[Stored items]
┌──

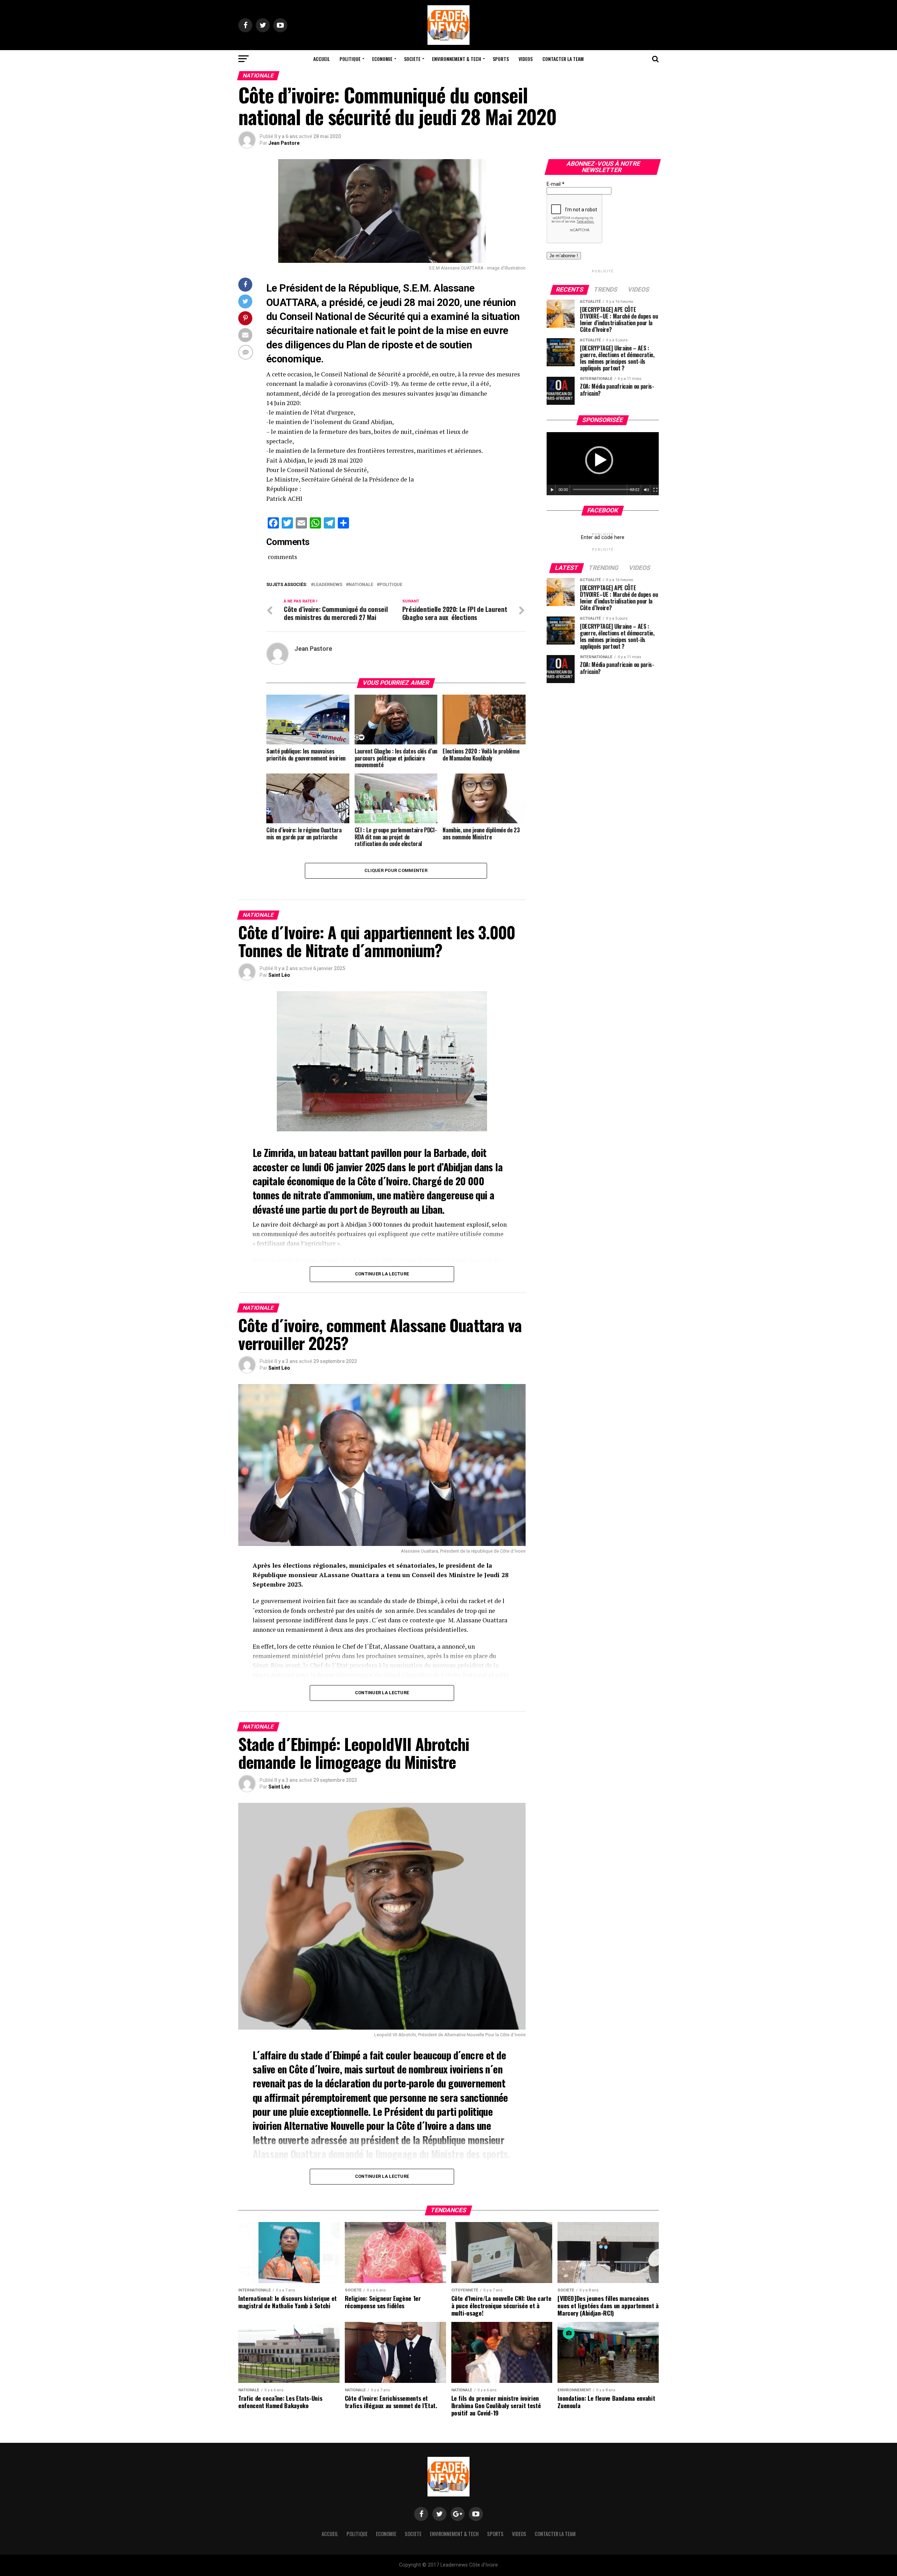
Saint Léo (279, 975)
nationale (361, 584)
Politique (350, 58)
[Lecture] (552, 490)
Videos (526, 58)
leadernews (328, 584)
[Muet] (646, 490)
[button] (599, 460)
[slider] (604, 489)
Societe (412, 58)
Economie (382, 58)
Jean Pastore (284, 143)
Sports (501, 58)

└──

- _Work instructions_
Once the pictures are set aside, repeat each entry exactly as it stands.

- _Task solution_
Saint Léo (279, 975)
nationale (361, 584)
Politique (350, 58)
[Lecture] (552, 490)
Videos (526, 58)
leadernews (328, 584)
[Muet] (646, 490)
[button] (599, 460)
[slider] (604, 489)
Societe (412, 58)
Economie (382, 58)
Jean Pastore (284, 143)
Sports (501, 58)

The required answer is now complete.